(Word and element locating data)
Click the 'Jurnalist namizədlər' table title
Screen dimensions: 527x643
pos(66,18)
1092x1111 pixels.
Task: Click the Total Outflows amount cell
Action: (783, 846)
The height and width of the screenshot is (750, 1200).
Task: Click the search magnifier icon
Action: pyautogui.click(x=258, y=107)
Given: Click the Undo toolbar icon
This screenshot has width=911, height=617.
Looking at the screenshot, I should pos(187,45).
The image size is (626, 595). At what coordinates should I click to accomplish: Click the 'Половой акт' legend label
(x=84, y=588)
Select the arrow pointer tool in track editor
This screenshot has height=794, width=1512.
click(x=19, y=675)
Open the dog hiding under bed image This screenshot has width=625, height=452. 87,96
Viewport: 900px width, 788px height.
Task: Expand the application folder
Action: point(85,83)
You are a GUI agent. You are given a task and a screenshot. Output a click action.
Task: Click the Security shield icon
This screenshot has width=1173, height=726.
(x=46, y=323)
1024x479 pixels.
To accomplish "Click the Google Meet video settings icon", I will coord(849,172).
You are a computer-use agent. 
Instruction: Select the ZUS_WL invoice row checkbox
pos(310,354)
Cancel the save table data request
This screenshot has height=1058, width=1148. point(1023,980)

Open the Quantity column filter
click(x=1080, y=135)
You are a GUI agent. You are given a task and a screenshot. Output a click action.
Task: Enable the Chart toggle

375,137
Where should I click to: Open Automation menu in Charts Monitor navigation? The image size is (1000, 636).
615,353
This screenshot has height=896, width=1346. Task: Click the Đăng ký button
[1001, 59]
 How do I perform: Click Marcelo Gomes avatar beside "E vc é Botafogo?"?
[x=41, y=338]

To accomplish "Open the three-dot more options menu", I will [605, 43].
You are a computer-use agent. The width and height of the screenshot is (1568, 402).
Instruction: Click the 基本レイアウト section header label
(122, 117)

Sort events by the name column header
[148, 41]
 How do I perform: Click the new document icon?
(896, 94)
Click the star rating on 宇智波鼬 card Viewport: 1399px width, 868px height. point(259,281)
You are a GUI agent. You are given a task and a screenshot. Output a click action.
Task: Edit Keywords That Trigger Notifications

> **Exercise prompt**
Lay out as a numbered list, leaving out blank lines, the lines of the data starting with the line containing "Given: Click the Undo toolbar icon" and going on through the end of the data.

> **Correct result**
1. Given: Click the Undo toolbar icon
2. This screenshot has width=911, height=617.
3. Looking at the screenshot, I should pos(187,45).
4. The image size is (626, 595). At what coordinates should I click to accomplish: Click the 'Половой акт' legend label
5. (x=84, y=588)
6. Select the arrow pointer tool in track editor
7. This screenshot has height=794, width=1512.
8. click(x=19, y=675)
9. Open the dog hiding under bed image This screenshot has width=625, height=452. 87,96
10. Viewport: 900px width, 788px height.
11. Task: Expand the application folder
12. Action: point(85,83)
13. You are a GUI agent. You are given a task and a screenshot. Output a click action.
14. Task: Click the Security shield icon
15. This screenshot has width=1173, height=726.
16. (x=46, y=323)
17. 1024x479 pixels.
18. To accomplish "Click the Google Meet video settings icon", I will coord(849,172).
19. You are a computer-use agent. 
20. Instruction: Select the ZUS_WL invoice row checkbox
21. pos(310,354)
22. Cancel the save table data request
23. This screenshot has height=1058, width=1148. point(1023,980)
24. Open the Quantity column filter
25. click(x=1080, y=135)
26. You are a GUI agent. You are given a task and a screenshot. Output a click action.
27. Task: Enable the Chart toggle
28. 375,137
29. Where should I click to: Open Automation menu in Charts Monitor navigation? The image size is (1000, 636).
30. 615,353
31. This screenshot has height=896, width=1346. Task: Click the Đăng ký button
32. [1001, 59]
33.  How do I perform: Click Marcelo Gomes avatar beside "E vc é Botafogo?"?
34. [x=41, y=338]
35. To accomplish "Open the three-dot more options menu", I will [605, 43].
36. You are a computer-use agent. The width and height of the screenshot is (1568, 402).
37. Instruction: Click the 基本レイアウト section header label
38. (122, 117)
39. Sort events by the name column header
40. [148, 41]
41.  How do I perform: Click the new document icon?
42. (896, 94)
43. Click the star rating on 宇智波鼬 card Viewport: 1399px width, 868px height. point(259,281)
44. You are a GUI agent. You are given a task and a screenshot. Output a click action.
45. Task: Edit Keywords That Trigger Notifications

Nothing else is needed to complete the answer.